Era como se as mãozinhas ainda estivessem ali, pressionando os botões do controle remoto do videogame, partindo as bolachas do lanche da tarde, tocando, tênues, para ver o que gritavam os vizinhos, a cortina branca agora furada pelas marcas de tiros, que também cravaram a parede e, para sempre, a vida daquele homem.
Desesperadamente calmo -talvez um dos piores desesperos-, sujo de sangue, de suor, de poieira e dessa humanidade perdida, ele se posiciona no exato lugar onde, horas antes, sua filha foi baleada, para mostrar sua tese de onde vinham os tiros, para contar os detalhes, as minúcias que cruelmente buscamos, daquela história -mais uma- aos que estávamos lá para conhecê-la in loco.
Era um desespero silencioso o daquele homem, cruelmente silencioso. Porque ele não gritava: falava baixo, até. Contava calmamente a história, pouco chorava.
De repente ele rompe a dor anestesida e, desviando das poças e marcas de sangue, joga no sofá, um a um e em cima das gotas de sangue, os livros escolares que as mãozinhas estavam a dias de começar a carregar. E pergunta, como que tentando desviar do problema central, o que fará agora com todos aqueles livros escolares novinhos que acabara de comprar. Ninguém sabe, ninguém ousa responder. É um desespero que cala fundo, é quase visível naquele vácuo de palavras, contidas por respeito às lágrimas do homem, que agora não mais se contêm.
Me viro para respeitar aquele momento. Olho para o chão, depois para a janela. E ali vai a pipa no céu azul, as roupas penduradas no varal. A tranqüilidade fajuta de uma tarde de sol forjadamente quieta, porque foi uma tarde que precedeu uma manhã estupidamente violenta.

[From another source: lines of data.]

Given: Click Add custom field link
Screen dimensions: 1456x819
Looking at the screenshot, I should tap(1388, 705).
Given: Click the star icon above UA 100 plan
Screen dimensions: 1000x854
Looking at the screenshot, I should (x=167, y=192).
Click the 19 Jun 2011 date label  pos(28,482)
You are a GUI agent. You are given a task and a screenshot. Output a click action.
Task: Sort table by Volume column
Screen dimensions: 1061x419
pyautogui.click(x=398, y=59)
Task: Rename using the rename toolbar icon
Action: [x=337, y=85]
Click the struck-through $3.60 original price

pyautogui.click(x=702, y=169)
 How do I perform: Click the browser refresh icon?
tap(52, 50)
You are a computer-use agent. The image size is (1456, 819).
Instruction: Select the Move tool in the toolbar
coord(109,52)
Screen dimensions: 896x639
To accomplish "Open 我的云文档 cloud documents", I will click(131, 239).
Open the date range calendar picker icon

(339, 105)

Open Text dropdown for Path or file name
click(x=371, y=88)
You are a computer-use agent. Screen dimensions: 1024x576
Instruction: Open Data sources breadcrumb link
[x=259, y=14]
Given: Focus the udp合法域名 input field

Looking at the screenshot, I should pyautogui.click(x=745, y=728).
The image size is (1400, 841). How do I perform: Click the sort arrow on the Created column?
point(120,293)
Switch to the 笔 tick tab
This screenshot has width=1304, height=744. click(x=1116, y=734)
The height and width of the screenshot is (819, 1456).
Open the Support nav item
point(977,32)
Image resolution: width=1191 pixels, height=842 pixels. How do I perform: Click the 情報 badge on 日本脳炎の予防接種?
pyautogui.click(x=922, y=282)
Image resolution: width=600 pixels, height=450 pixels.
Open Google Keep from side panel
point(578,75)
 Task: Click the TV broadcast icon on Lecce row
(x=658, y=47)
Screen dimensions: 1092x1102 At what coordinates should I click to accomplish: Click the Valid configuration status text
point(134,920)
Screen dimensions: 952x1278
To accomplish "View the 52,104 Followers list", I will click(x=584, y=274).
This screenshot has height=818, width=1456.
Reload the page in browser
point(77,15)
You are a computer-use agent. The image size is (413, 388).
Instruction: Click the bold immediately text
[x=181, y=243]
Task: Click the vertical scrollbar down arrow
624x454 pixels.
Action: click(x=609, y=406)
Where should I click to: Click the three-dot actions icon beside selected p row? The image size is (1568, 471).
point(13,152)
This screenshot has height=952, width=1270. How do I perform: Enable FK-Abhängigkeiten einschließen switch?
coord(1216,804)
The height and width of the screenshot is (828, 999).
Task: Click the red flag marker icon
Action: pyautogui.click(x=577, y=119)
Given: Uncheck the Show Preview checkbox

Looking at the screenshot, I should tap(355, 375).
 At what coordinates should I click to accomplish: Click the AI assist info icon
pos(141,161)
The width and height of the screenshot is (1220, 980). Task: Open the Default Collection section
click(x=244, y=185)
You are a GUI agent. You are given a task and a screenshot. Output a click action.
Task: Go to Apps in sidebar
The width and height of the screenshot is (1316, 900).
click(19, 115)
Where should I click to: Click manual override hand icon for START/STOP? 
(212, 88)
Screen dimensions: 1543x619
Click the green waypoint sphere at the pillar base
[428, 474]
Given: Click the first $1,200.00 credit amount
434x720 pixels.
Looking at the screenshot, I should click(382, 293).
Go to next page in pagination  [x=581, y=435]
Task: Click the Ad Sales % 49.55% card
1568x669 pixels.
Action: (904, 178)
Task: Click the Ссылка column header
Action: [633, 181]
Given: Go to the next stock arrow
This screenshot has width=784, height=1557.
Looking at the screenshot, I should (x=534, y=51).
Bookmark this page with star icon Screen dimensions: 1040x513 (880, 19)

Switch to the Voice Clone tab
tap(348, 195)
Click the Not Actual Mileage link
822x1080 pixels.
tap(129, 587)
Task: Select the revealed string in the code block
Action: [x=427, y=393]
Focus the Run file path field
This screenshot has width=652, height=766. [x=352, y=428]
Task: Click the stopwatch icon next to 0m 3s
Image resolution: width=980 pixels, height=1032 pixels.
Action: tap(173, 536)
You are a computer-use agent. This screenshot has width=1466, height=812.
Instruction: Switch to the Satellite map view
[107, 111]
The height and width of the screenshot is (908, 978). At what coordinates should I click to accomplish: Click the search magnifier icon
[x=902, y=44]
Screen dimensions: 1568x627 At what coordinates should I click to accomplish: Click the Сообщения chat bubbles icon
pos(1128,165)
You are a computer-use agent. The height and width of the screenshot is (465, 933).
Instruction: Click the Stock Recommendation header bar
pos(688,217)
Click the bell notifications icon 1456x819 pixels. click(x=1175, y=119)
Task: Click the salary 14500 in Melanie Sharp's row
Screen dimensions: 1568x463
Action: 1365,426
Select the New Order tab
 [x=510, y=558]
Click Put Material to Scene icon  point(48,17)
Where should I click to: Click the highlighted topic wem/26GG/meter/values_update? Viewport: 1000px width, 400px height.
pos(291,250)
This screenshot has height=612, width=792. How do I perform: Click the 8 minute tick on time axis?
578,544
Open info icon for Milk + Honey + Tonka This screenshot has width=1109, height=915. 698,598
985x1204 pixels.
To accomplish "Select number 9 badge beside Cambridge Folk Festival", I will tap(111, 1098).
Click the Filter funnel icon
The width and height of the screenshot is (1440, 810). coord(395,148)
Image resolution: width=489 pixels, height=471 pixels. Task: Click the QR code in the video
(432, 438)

Saio pela varanda da casa, onde uma poça de sangue descansa cruel embaixo de um biquini pendurado no varal e marcando território entre as pessoas ali sentadas sobre a revolta da dor e, mais ainda, sobre a revolta da sensação de impotência. Os olhos dessas pessoas denunciam isso, gritam isso.
Tudo está em estado de espera, é como se o próprio cenário não acreditasse que perdeu sua protagonista. Toda a casa estava decorada com o desespero silencioso do pai e a revolta dos olhos dos parentes: as paredes descacadas e afundadas com as marcas de tiros, o prato com pedaços de biscoito e o achocolatado derramado e o controle do videogame ainda pendurado na televisão, sob um quadro com a foto de Agatha posando e sorrindo, maquiada, produzida.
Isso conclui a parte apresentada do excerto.